Picsou, un personnage en or
5 novembre 2025Entretien avec Nicolas Keramidas qui est, avec Jul, l’auteur d’un Picsou étonnant, une charnière entre les mondes, les époques, les niveaux de lecture.

L’entretien par téléphone commence avec cet avertissement de Nicolas Keramidas : — Des électriciens interviennent chez moi. On commence, et on sera peut-être obligés de faire une pause.

Ils viennent changer le Filament en LED ? Nous nous étions vus à Annecy, chez BD Fugue, pour Chasseur d’Invader. Vous êtes un joueur dans l’âme.
Un joueur et un collectionneur.
Reprendre Picsou, c’est un jeu, mais aussi respecter certaines contraintes. Quelle a été votre liberté ?
Elle est difficile à définir : elle est à la fois totale, et totalement contrôlée. Disney nous prête ses jouets, que la terre entière connaît. On peut jouer avec comme on veut, mais sans les casser On ne reçoit pas de charte, mais il y a des règles, on les connaît. Depuis quelques années les armes sont interdites, on ne peut plus montrer quelqu’un en train de fumer, par exemple.
Ce n’est pas propre à l’univers de Disney, Les dix petits nègres sont devenus Ils étaient dix.
Je viens de lire le dernier Astérix, le pirate noir n’a plus ses grosses lèvres, et il prononce les « r ». Les auteurs ont été malins en notant « Ça manque pas d’air ».
Les contraintes rendent ingénieux.
C’est exactement ça avec Disney ; il y a des choses qu’on aimerait faire, aller plus loin… mais il faut faire avec. D’un autre côté, les personnages sont tellement iconiques qu’il n’y a rien à expliquer ; tout le monde connaît ! Nous n’avons plus qu’à nous amuser.
Mon style correspond assez naturellement à cet univers et je n’ai pas à faire d’effort particulier pour m’y sentir à l’aise.
Les personnages, tout le monde les connaît, mais vous les placez dans un contexte que tout le monde croit connaître. On a tous entendu parler des crypto-monnaies, ça ne veut pas dire qu’on maîtrise le sujet.
C’est ce que j’aime avec cet album. On s’inscrit dans la continuité mais en la dépoussiérant, en la mettant au goût du jour : Picsou confronté à ce qui se passe de nos jours. Jul et moi avons la cinquantaine et, finalement, on est plus proches de Picsou que des neveux qui réagissent hyper vite, s’approprient la situation.
Vous étiez tout de même prédestiné pour cet album, Keramidas et le roi Midas.
Je ne l’avais pas vu comme ça, mais je prends !
On avait abordé la question de l’original et de la copie lorsqu’on avait parlé d’Invader. Picsou est l’original, à tous les sens du terme. Duck est avant tout une image. Notre monde actuel est un monde d’images…
Jul dit que Picsou est le cliché, le stéréotype du riche, mais du riche à la papa, avec ses guêtres, son chapeau haut de forme, sa canne. Plus personne n’est riche comme ça. Maintenant c’est l’argent dématérialisé. C’est Bezos, Musk et d’autres qui sont plutôt bodybuildés, testostéronés, hyper branchés, avec des signes extérieurs de richesse évidents. Le seul signe de richesse de Picsou, c’est son coffre démesuré avec tout son argent dedans. Il porte toujours les mêmes fringues plutôt ringardes.

* **Bloc de données**
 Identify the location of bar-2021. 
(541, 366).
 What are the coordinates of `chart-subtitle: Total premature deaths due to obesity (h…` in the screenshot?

* **Explorer le document**
**a)** Résumez l'entretien sur Picsou en deux phrases.
**b)** D'après l'entretien, pourquoi Keramidas et Jul n'ont-ils rien à expliquer au lecteur sur les personnages ? Répondez en une ou deux phrases.

* **Réponses détaillées**
**a)** Nicolas Keramidas explique qu'en reprenant Picsou avec Jul, leur liberté est à la fois totale et contrôlée : Disney prête ses personnages sans fournir de charte, mais avec des règles connues, comme l'interdiction des armes ou de montrer quelqu'un en train de fumer. L'album confronte Picsou à ce qui se passe de nos jours, et Jul voit en lui le stéréotype du riche à l'ancienne, dont le seul signe de richesse est son coffre démesuré, loin des riches actuels à l'argent dématérialisé.

**b)** Les personnages de Disney sont tellement iconiques que tout le monde les connaît. Il ne reste donc plus aux auteurs qu'à s'amuser.